The sweeping tax overhaul passed by Republic lawmakers in recent weeks will have an impact on the lives of American taxpayers in general and their tax returns in particular. While many provisions in the old tax law will remain, many more will change.
For taxpayers who have issues with the new tax law provisions, there’s good news: Many of them are only temporary since they will expire after seven years. Regardless of their effective date, nonetheless, it’s always best to be updated about the before-and-after in tax laws. Here are a few things to know in this regard.
The following provisions, by the way, in all three parts of the 3-part series will take effect in 2018, unless there’s a note to the contrary.
In both the current law and the new plan, there are seven tax brackets but with different top rates – 39.6% for the former and 37% for the latter. The qualified dividend rates and capital gains are also similar in both laws.
Under the new plan, the top rate will apply to single individuals with an income above $500,000 while for married couples, the top rate applies to income in excess of $600,000.
Exemptions, Credits, and Standard Deductions
Under the new plan, the standard deduction will be increased to $12,000 for a single individual and $24,000 for married couples with joint returns. Married couples with children can also avail of the child tax credit of $2,000 per child, of which up to $1,400 can be refundable credit. Taxpayers can also claim a tax deduction up to $500 for other qualified dependents (i.e., not their children).
But these new standard deductions are only temporary.
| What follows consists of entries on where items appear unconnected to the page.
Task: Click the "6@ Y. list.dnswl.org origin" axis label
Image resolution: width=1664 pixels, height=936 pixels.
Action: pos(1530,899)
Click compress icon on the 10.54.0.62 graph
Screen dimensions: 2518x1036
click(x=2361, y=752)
By 2025, the exemptions and deductions will revert to the current tax law wherein single individuals can claim up to $10,400 in deductions. Married couples without children can claim up to $20,700 (i.e., deduction plus exemption) while married couples with two eligible children can claim up to $28,700 as well as a $1,000 tax credit for each child.
These provisions in the tax plan can be confusing for the average taxpayer, especially for those who have small businesses or who own property. The best course of action in these cases is to hire a reliable professional tax preparer from Liberty Tax Service, H&R Block, or Jackson Hewitt.
While you will still have ultimate responsibility for your tax return, you can at least rely on the professional tax preparer to make heads and tails of your income and deductions. You should still check your tax return but you can skip on the headache of preparing it.